Exercise objective – Show each line of the rows below that contains the string "pixels".

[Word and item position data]
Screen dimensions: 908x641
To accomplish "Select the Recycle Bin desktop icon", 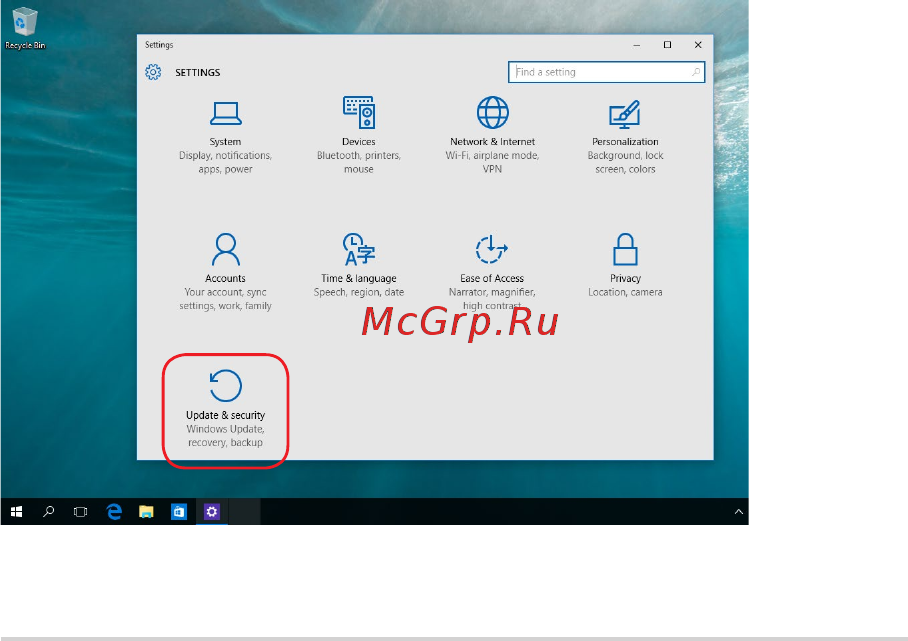I will (25, 28).
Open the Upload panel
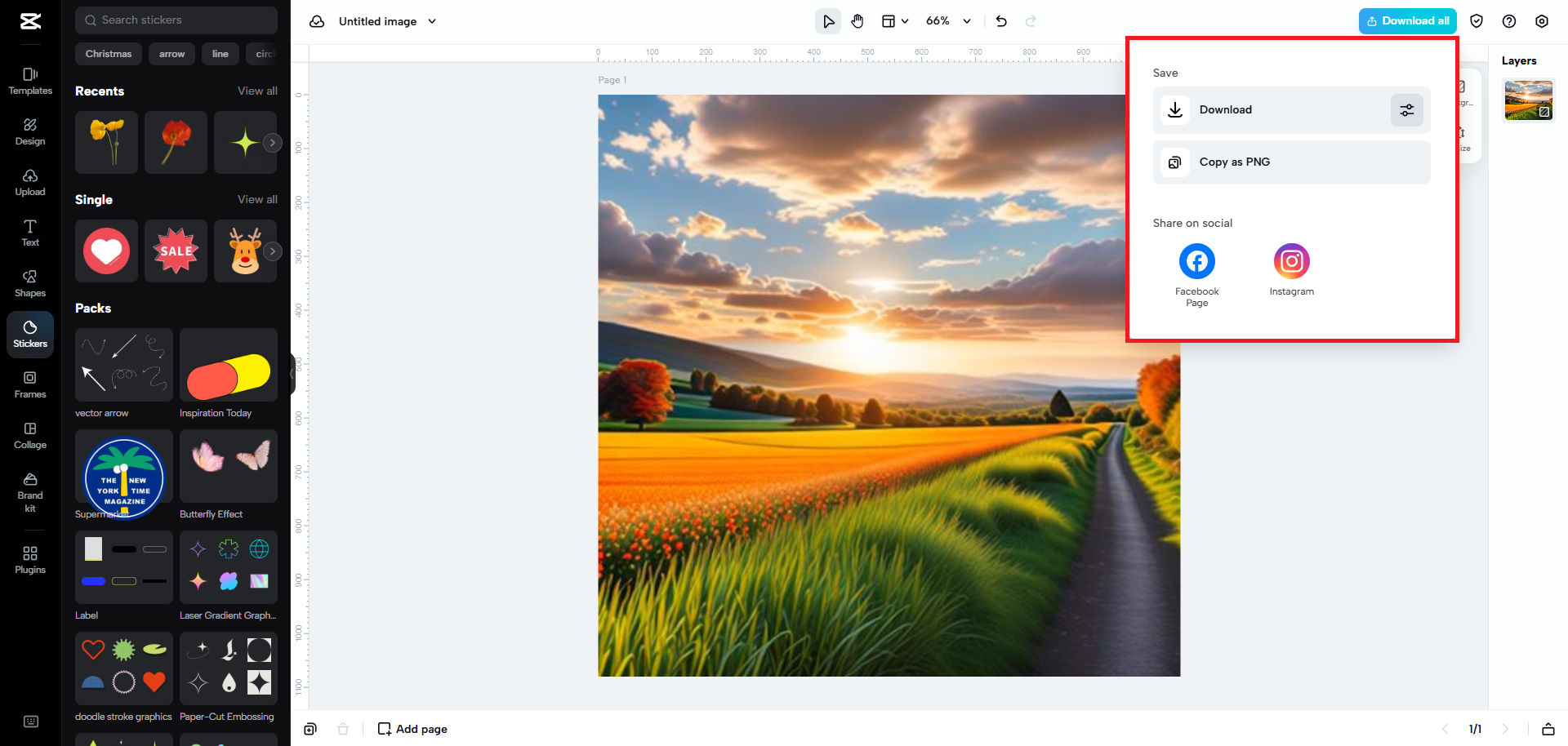 (x=29, y=182)
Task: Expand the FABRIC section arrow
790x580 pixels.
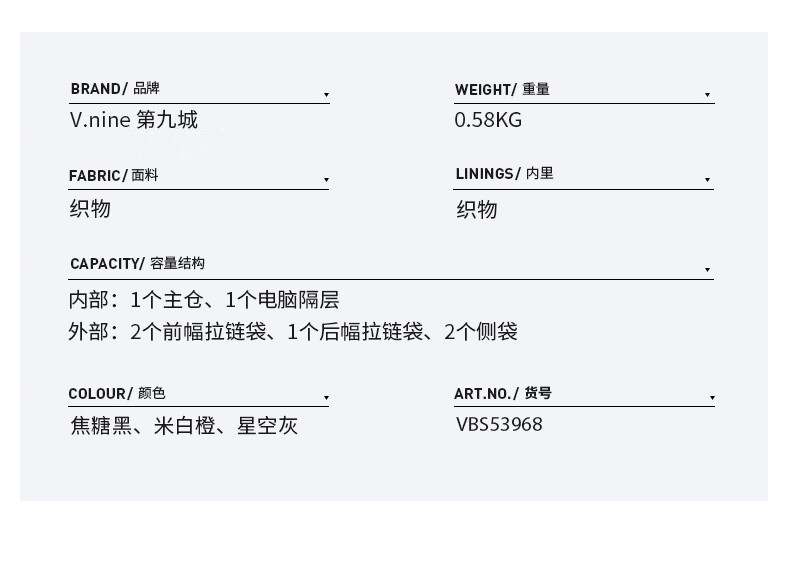Action: pos(326,180)
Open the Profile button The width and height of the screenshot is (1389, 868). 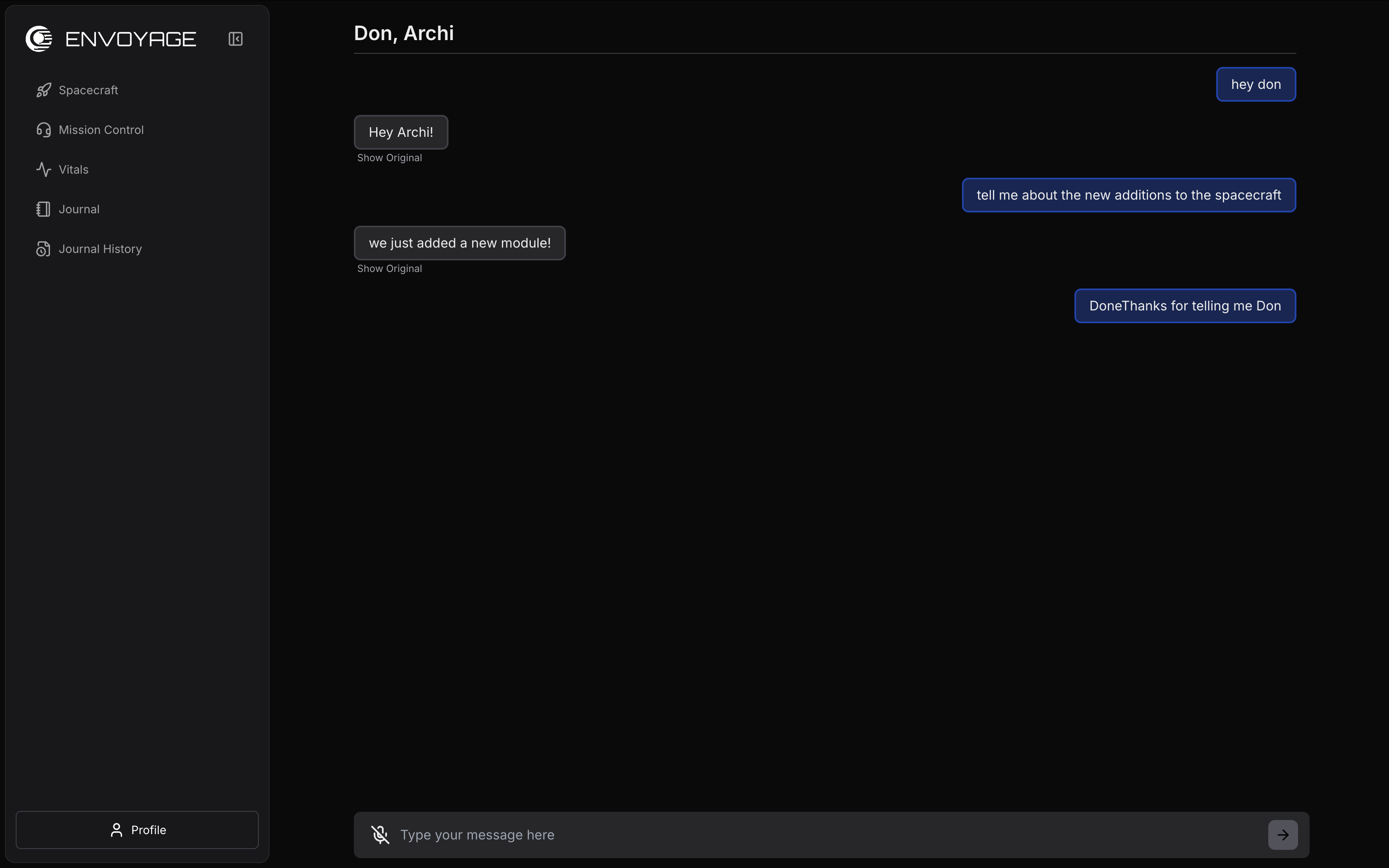pyautogui.click(x=137, y=830)
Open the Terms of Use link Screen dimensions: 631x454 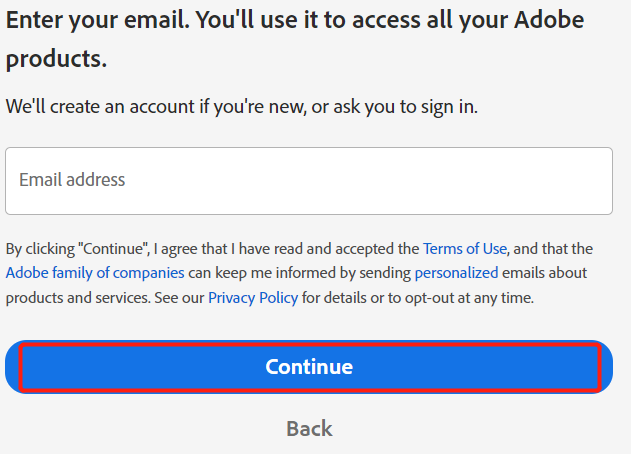point(465,248)
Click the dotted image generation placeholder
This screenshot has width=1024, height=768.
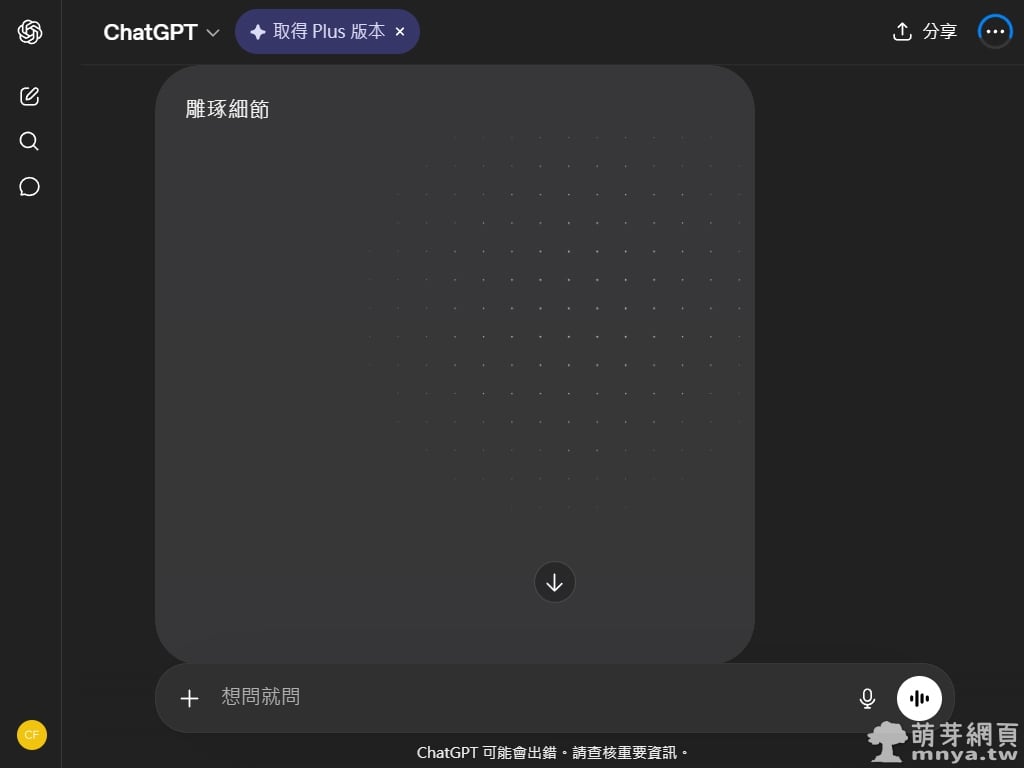click(555, 320)
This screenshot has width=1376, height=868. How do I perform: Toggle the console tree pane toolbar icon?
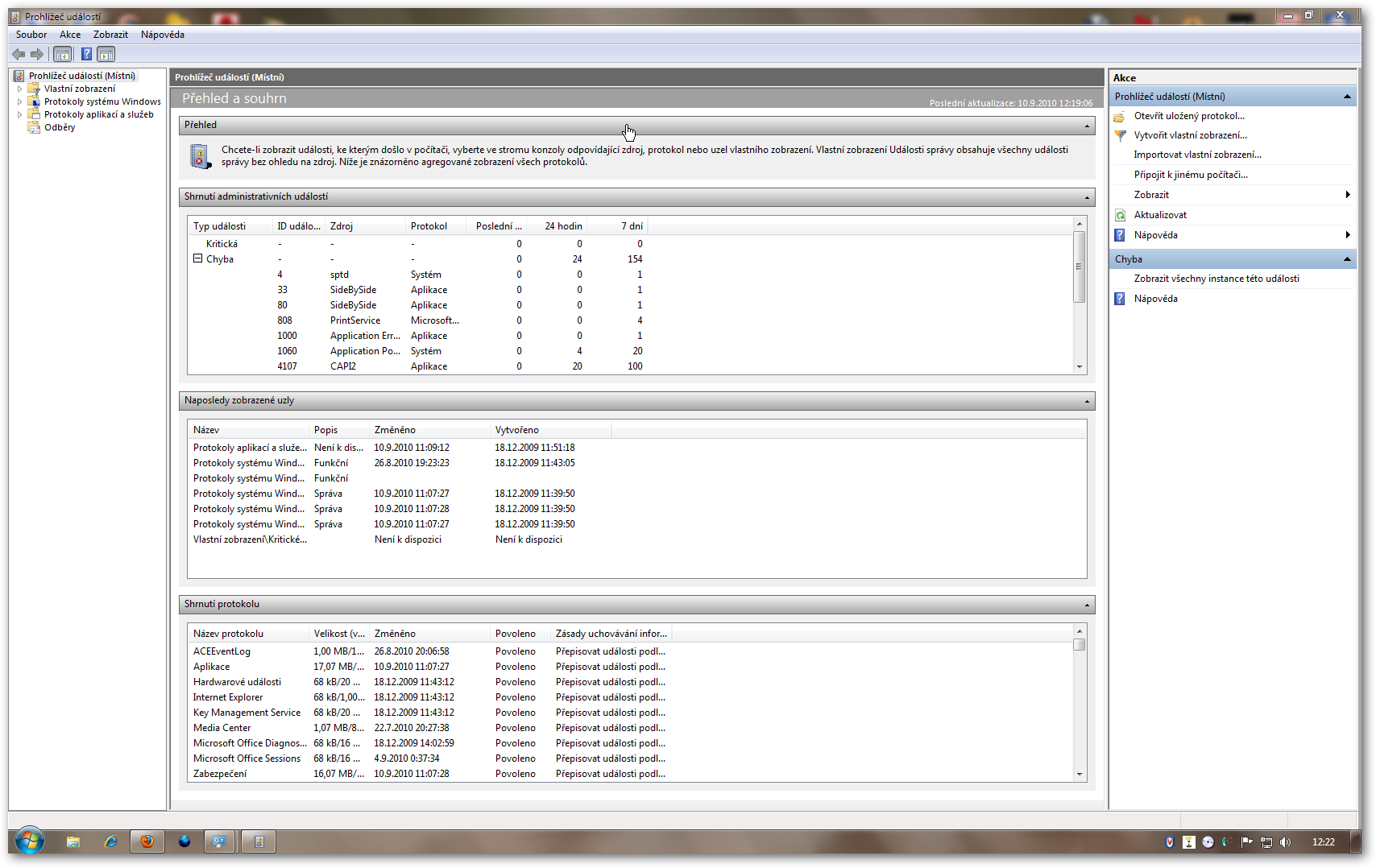pos(62,55)
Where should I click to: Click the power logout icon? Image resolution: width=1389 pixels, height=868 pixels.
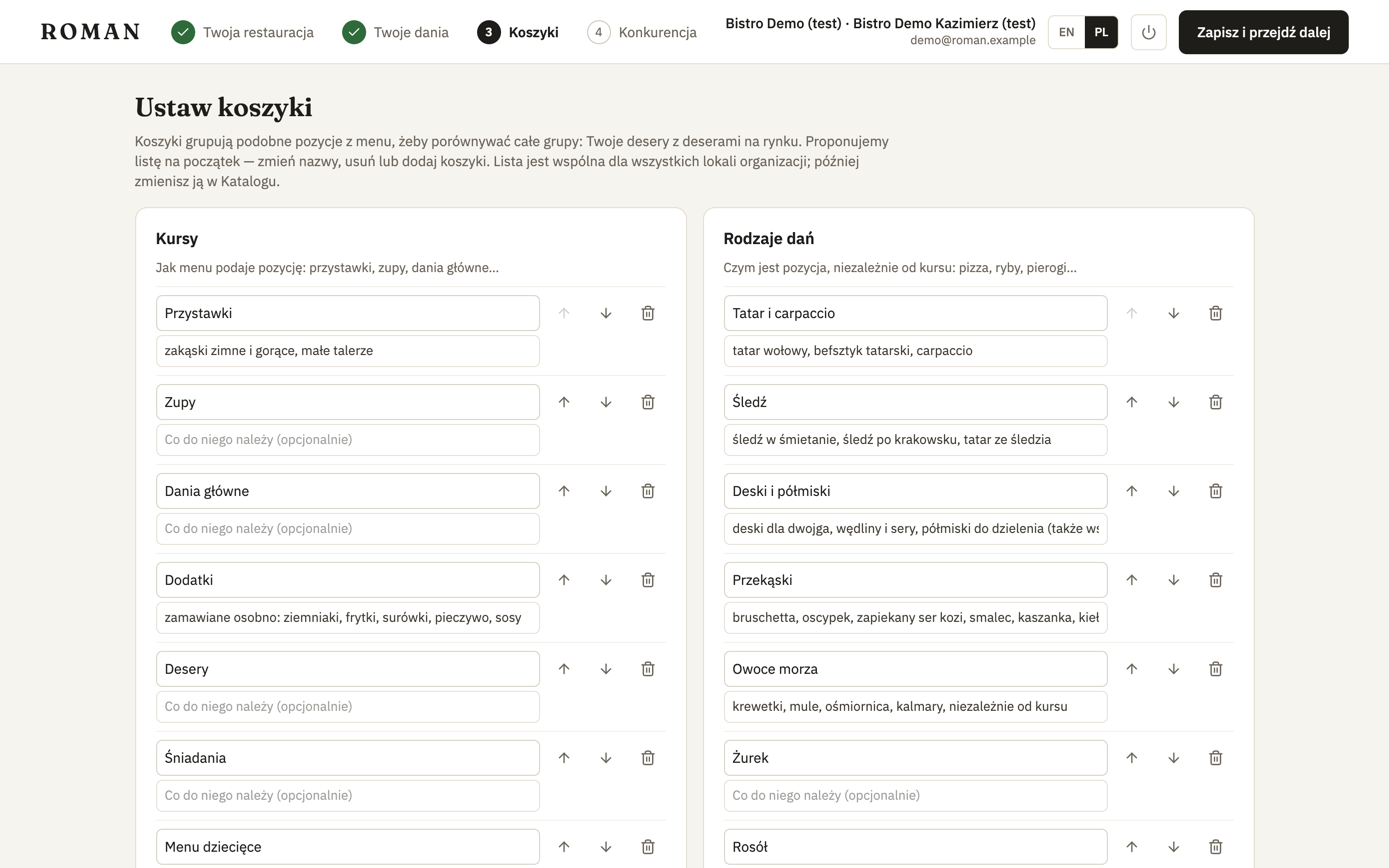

Task output –
790x580 pixels.
Where should I click to: Click the power logout icon? Image resolution: width=1389 pixels, height=868 pixels.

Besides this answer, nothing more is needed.